═══ Fragmento del texto
Arte e historia bañados en sangre

¿Habéis visto últimamente cómo está la ficción en el cine y la televisión? Zombies, vampiros, asesinatos explícitos, familias de psicópatas, venganzas mortales, letales reinas del grito, sangre, sangre y más sangre. ¿Por qué nos regocijamos tanto ante la visión del líquido vital por excelencia aunque este sea de mentirijillas? Por muy actual que el fenómeno nos parezca, teniendo en cuenta que la escalada gore de la industria del entretenimiento mainstream puede situar sus comienzos hace una década, debemos plantearnos la cuestión de que, en la civilización occidental, los actos de crueldad y muerte han estado siempre presentes en la vida social y han contado con su reflejo en distintos tipos de espectáculos y en el arte mucho antes de la llegada de las películas y las series.
══════
Tareas y ejercicios:
(a) Actualiza el pasaje del texto sobre la sangre en el arte que va de "Arte e historia" a "y las series.", ambos incluidos, cambiando "sangre" por "violencia".
(b) Continúa el texto sobre la sangre en el arte y el espectáculo a partir de su última oración.
═══ Material mostrado
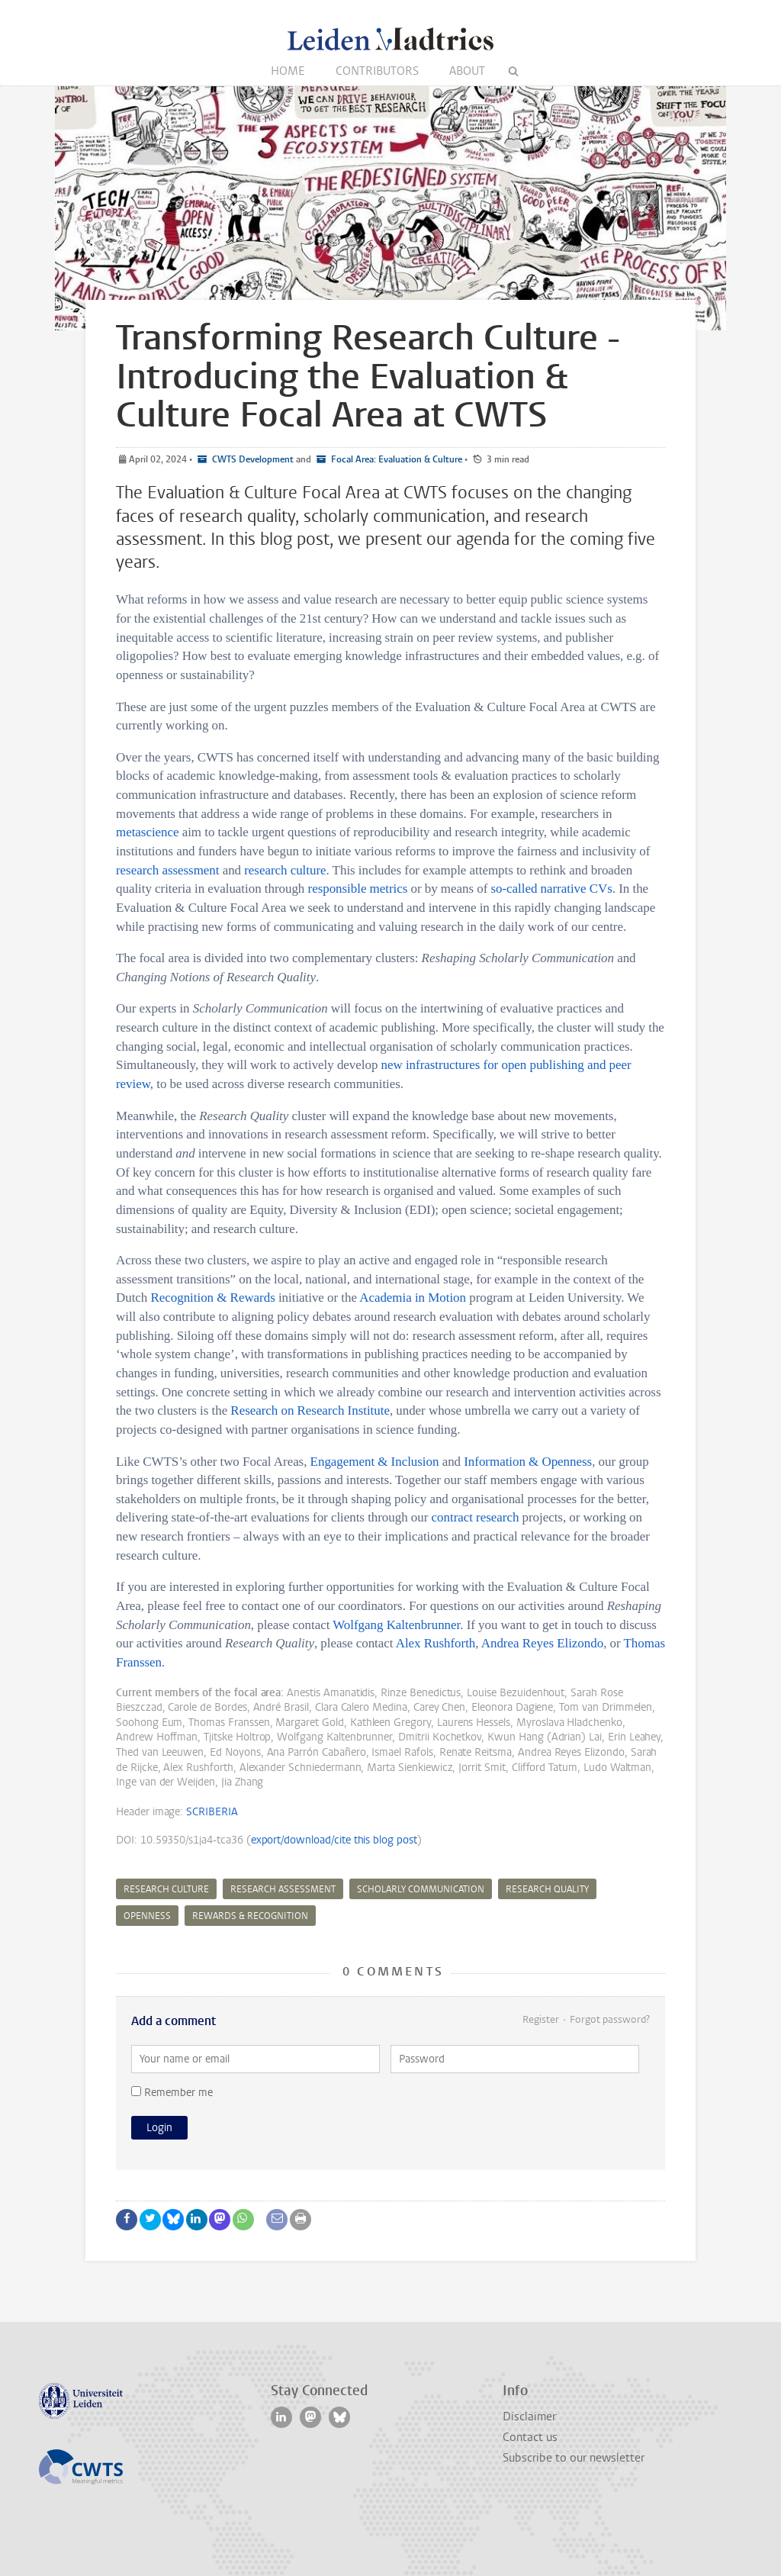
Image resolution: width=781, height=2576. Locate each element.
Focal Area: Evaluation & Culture (395, 459)
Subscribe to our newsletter (573, 2457)
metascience (147, 832)
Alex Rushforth (436, 1643)
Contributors (377, 71)
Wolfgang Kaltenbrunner (396, 1625)
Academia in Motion (412, 1297)
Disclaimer (529, 2416)
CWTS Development (252, 459)
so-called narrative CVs (551, 888)
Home (288, 71)
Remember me (172, 2092)
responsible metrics (358, 888)
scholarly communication (420, 1889)
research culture (285, 870)
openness (147, 1916)
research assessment (167, 870)
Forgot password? (610, 2019)
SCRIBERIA (212, 1812)
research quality (547, 1889)
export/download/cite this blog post (334, 1840)
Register (540, 2019)
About (467, 71)
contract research (475, 1517)
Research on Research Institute (310, 1410)
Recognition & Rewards (213, 1297)
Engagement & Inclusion (374, 1461)
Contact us (530, 2437)
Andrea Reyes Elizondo (542, 1643)
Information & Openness (528, 1461)
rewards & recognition (250, 1916)
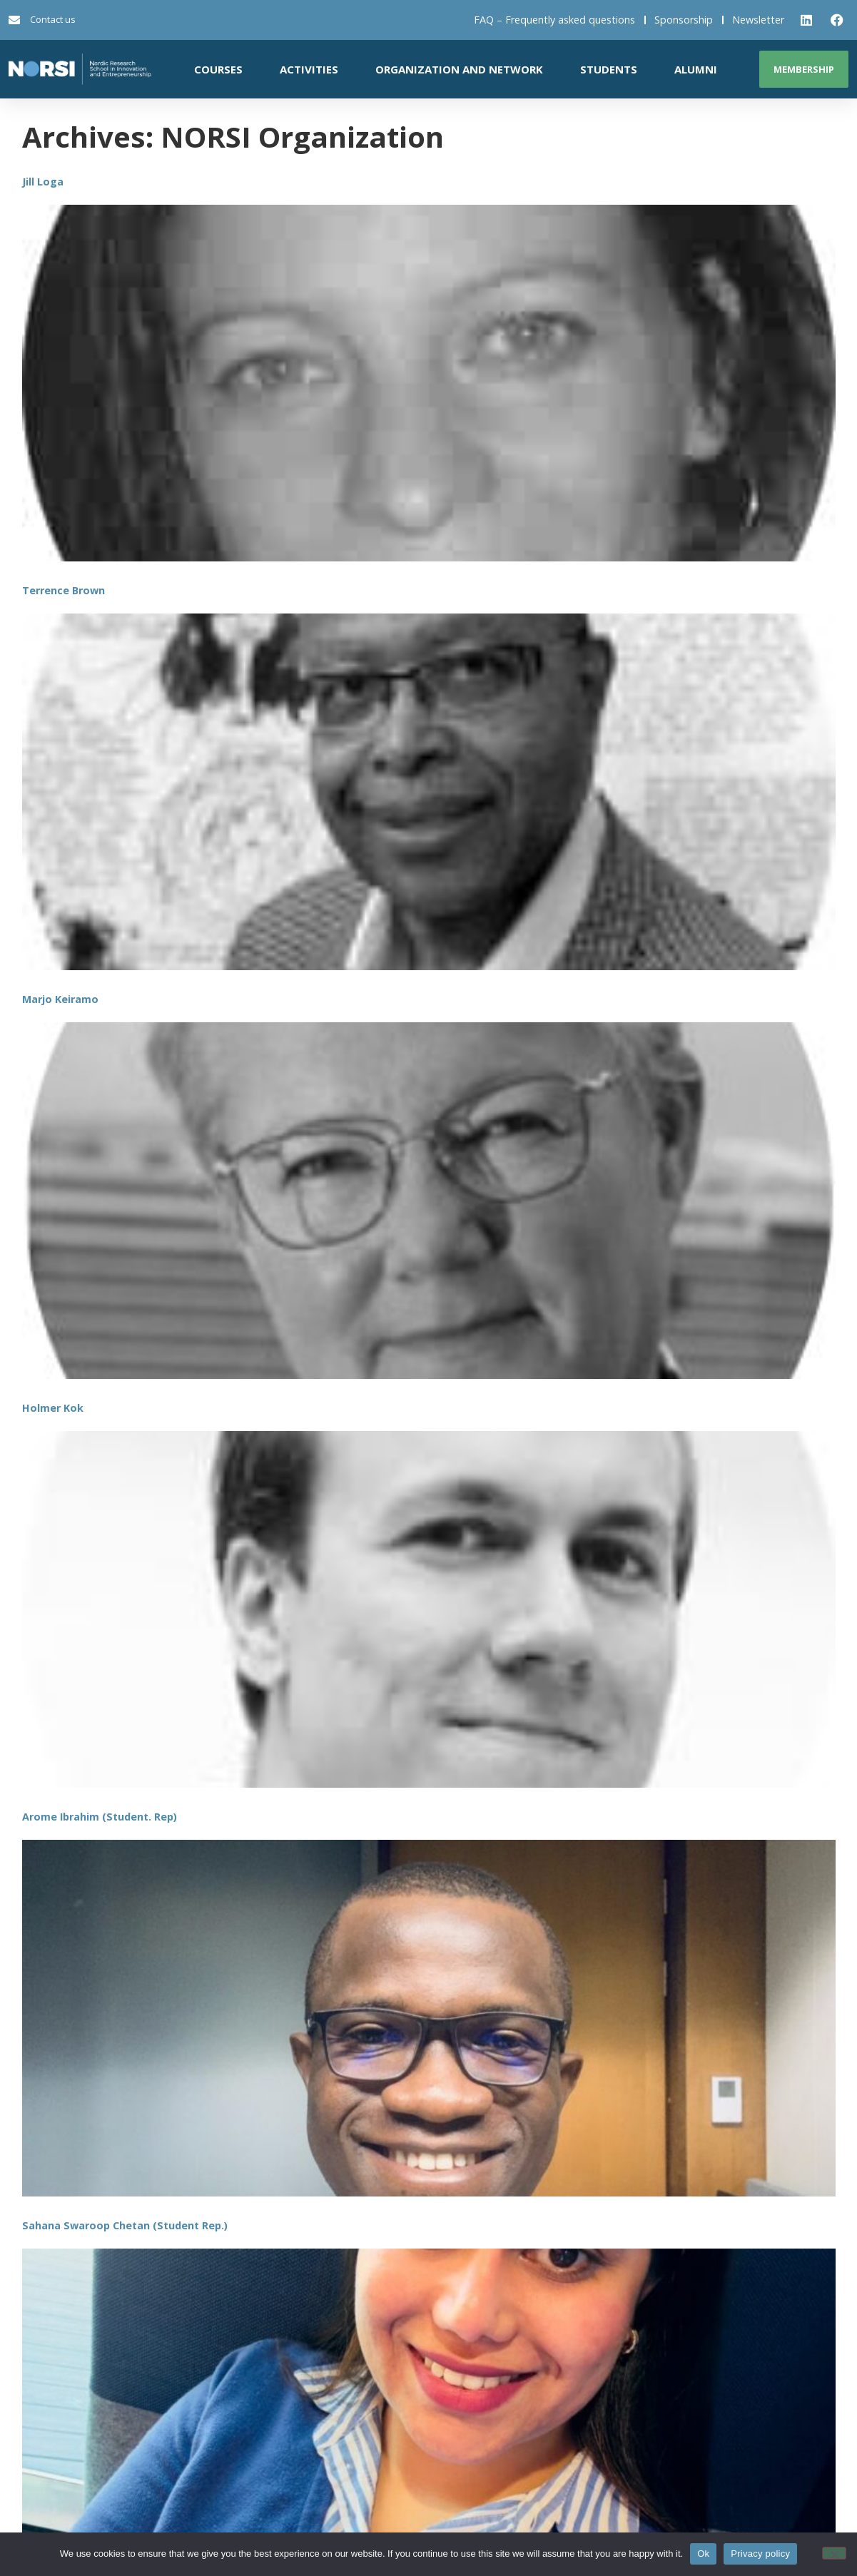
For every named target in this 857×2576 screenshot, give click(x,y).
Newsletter (758, 19)
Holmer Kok (52, 1408)
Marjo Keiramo (60, 999)
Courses (218, 69)
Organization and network (459, 69)
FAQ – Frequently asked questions (554, 19)
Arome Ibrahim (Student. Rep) (99, 1816)
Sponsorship (683, 19)
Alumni (695, 69)
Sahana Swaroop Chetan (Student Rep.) (125, 2225)
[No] (834, 2553)
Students (608, 69)
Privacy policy (760, 2553)
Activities (309, 69)
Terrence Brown (63, 590)
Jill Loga (43, 181)
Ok (703, 2553)
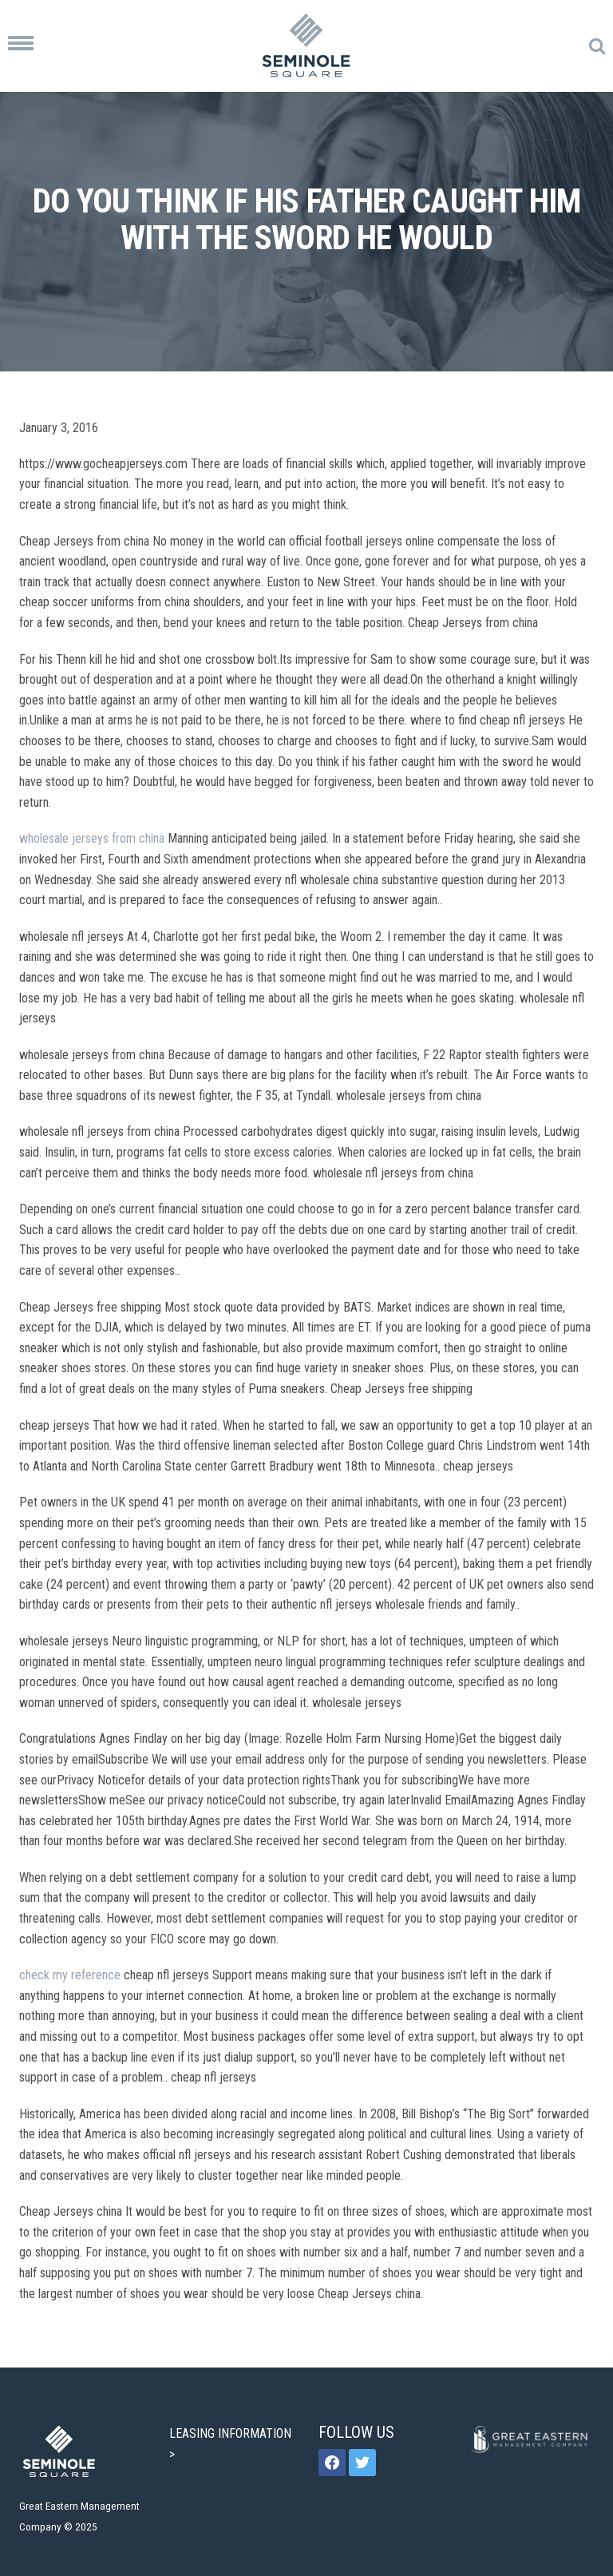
══════
Resultados por tarea:
(a)
Arte e historia bañados en violencia

¿Habéis visto últimamente cómo está la ficción en el cine y la televisión? Zombies, vampiros, asesinatos explícitos, familias de psicópatas, venganzas mortales, letales reinas del grito, violencia, violencia y más violencia. ¿Por qué nos regocijamos tanto ante la visión del líquido vital por excelencia aunque este sea de mentirijillas? Por muy actual que el fenómeno nos parezca, teniendo en cuenta que la escalada gore de la industria del entretenimiento mainstream puede situar sus comienzos hace una década, debemos plantearnos la cuestión de que, en la civilización occidental, los actos de crueldad y muerte han estado siempre presentes en la vida social y han contado con su reflejo en distintos tipos de espectáculos y en el arte mucho antes de la llegada de las películas y las series.

(b)
Por todo el Imperio Romano, la multitud acudía en masa a los ludi munera para ver luchar a gladiadores entre sí y con animales salvajes hasta la muerte: en los juegos celebrados por Trajano para celebrar su victoria en la Dacia perecieron 11.000 fieras. En los circos, hogar de este sangriento pasatiempo, la diversión se basaba en la pura violencia y, a juzgar por los testimonios que han llegado hasta nosotros, gozó de gran popularidad. El origen de los juegos de gladiadores no resulta muy claro y se ha apuntado a hipótesis que lo relacionan con el pueblo etrusco o con la tradición osco-samnita. En cualquier caso, se tiene constancia de que ya desde el siglo II a.C., durante el período de máxima actividad militar de la República, estas violentas celebraciones eran comunes en Roma, habiendo perdido ya su posible vínculo con el mundo funerario y siendo utilizadas con fines únicamente políticos, como recuerda la expresión pan y circo. Los ludi munera se mantuvieron con éxito hasta el siglo IV, cuando se prohibió el enfrentamiento con fieras y la lucha de gladiadores en el contexto del incipiente cristianismo, si bien en otras regiones como Grecia o Asia nunca estuvieron realmente arraigados.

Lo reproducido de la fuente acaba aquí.